Жандарм тяжело поднял руку, отдавая честь, и пошел прочь, покачиваясь, обер тоже отправился за ним, а поручик, схватив Самгина за руку, втащил его в купе, толкнул на диван и, закрыв дверь, похохатывая, сел против Клима — колено в колено.
— Понимаете, — жулик у жандарма револьвер срезал и удрал, а? Нет, — вы поймите: привилегированная часть, охрана порядка, мать… Мышей ловить, а не революционеров! Это же — комедия! Ох…
Он захлебнулся смехом, засипел, круглые глаза его выкатились еще больше, лицо, побагровев, надулось, кулаком одной руки он бил себя по колену, другой схватил фляжку, глотнул из нее и сунул в руки Самгина. Клим, чувствуя себя озябшим, тоже с удовольствием выпил.
— Замечательный анекдот! Р-революция, знаете, а? Жулик продаст револьвер, а то — ухлопает кого-нибудь… из любопытства может хлопнуть. Ей-богу!

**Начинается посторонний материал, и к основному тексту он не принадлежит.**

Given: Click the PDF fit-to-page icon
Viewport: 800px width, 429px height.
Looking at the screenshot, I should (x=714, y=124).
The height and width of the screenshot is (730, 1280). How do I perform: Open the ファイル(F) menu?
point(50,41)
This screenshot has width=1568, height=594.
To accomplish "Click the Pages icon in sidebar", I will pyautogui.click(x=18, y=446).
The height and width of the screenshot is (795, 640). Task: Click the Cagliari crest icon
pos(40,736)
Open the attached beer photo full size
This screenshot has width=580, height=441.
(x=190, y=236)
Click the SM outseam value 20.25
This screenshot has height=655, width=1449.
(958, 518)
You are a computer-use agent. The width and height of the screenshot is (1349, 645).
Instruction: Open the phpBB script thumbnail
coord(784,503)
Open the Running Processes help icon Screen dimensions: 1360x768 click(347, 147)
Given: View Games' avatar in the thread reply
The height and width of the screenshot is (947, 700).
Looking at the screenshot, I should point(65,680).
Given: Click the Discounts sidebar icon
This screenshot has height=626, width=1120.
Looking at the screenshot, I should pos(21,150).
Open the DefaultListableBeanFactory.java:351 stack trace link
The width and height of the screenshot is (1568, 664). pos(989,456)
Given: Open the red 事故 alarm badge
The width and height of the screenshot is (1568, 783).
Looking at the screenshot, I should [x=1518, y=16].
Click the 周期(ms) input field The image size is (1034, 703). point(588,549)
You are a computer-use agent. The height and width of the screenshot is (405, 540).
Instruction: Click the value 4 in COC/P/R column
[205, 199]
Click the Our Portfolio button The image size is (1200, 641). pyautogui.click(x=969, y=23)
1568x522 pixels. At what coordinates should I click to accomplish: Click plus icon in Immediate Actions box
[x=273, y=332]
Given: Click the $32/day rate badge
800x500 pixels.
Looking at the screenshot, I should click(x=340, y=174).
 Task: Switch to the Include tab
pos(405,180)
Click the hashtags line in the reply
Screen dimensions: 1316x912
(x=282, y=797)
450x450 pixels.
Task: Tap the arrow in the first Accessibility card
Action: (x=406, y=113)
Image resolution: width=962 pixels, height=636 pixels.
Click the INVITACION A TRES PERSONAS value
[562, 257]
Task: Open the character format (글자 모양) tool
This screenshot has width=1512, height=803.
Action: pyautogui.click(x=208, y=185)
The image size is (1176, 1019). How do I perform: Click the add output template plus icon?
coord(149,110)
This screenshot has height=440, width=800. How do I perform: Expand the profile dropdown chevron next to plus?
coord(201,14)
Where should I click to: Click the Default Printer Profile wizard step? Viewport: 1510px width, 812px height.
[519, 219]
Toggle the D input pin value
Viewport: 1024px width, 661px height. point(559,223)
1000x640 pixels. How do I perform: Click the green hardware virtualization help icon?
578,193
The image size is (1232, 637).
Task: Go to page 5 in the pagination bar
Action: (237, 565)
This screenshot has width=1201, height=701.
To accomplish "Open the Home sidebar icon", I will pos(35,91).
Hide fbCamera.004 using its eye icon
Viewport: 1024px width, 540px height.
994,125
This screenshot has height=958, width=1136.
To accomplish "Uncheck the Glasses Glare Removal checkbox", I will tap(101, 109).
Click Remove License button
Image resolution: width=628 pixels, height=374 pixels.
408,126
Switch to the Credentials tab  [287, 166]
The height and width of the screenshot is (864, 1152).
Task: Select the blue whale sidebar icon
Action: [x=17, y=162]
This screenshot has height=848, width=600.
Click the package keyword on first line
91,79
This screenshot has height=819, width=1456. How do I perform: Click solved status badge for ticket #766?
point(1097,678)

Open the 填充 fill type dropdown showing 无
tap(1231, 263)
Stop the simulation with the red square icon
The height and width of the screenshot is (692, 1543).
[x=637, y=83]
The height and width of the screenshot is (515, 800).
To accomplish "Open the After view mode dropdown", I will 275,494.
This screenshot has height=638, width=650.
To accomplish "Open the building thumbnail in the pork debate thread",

Интересно пальнуть по человеку…
«Напился», — отметил Самгин, присматриваясь к поручику сквозь очки, а тот заговорил тише, почти шопотом и очень быстро:
— Еду охранять поместье, завод какого-то сенатора, администратора, вообще — лица с весом! Четвертый раз в этом году. Мелкая сошка, ну и суют куда другого не сунешь. Семеновцы — Мин, Риман, вообще — немцы, за укрощение России получат на чаишко… здорово получат! А я, наверное, получу колом по башке. Или — кирпичом… Пейте, французский…
Шумно вздохнув, он опустил на глаза тяжелые, синеватые веки и потряс головою.
— Бессонница! Месяца полтора. В голове — дробь насыпана, знаете — почти вижу: шарики катаются, ей-богу! Вы что молчите? Вы — не бойтесь, я — смирный! Все — ясно! Вы — раздражаете, я — усмиряю. «Жизнь для жизни нам дана», — как сказал какой-то Макарий, поэт. Не люблю я поэтов, писателей и всю вашу братию, — не люблю!
Он снова глотнул из фляжки и, зажав уши ладонями, долго полоскал коньяком рот. Потом, выкатив глаза, держа руки на затылке, стал говорить громче:
— Я — усмиряю, и меня — тоже усмиряют. Стоит предо мной эдакий великолепный старичище, морда — умная, честная морда — орел! Схватил я его за бороду, наган — в нос. «Понимаешь?», говорю. «Так точно, ваше благородие, понимаю, говорит, сам — солдат турецкой войны, крест, медали имею, на усмирение хаживал, мужиков порол, стреляйте меня, — достоин! Только, говорит, это делу не поможет, ваше благородие, жить мужикам — невозможно, бунтовать они будут, всех не перестреляете». Н-да… Вот — морда, а?
Рассказывая, он все время встряхивал головой, точно у него по енотовым волосам муха ползала. Замолчав и пристально глядя в лицо Самгина, он одной рукой искал на диване фляжку, другой поглаживал шею, а схватив фляжку, бросил ее на колени Самгина.
— Пейте, какого чорта!..
«Возможно, что он ненормален», — соображал Самгин, глотнул коньяку и, положив фляжку рядом с собою, покосился на револьвер в углу дивана.
— Отличный старик! Староста. Гренадер. Догадал меня чорт выпить у него в избе кринку молока, ну — понятно: жара, устал! Унтер, сукин сын, наболтал чего-то адъютанту; адъютант — Фогель, командир полка — барон Цилле, — вот она где у меня села, эта кринка!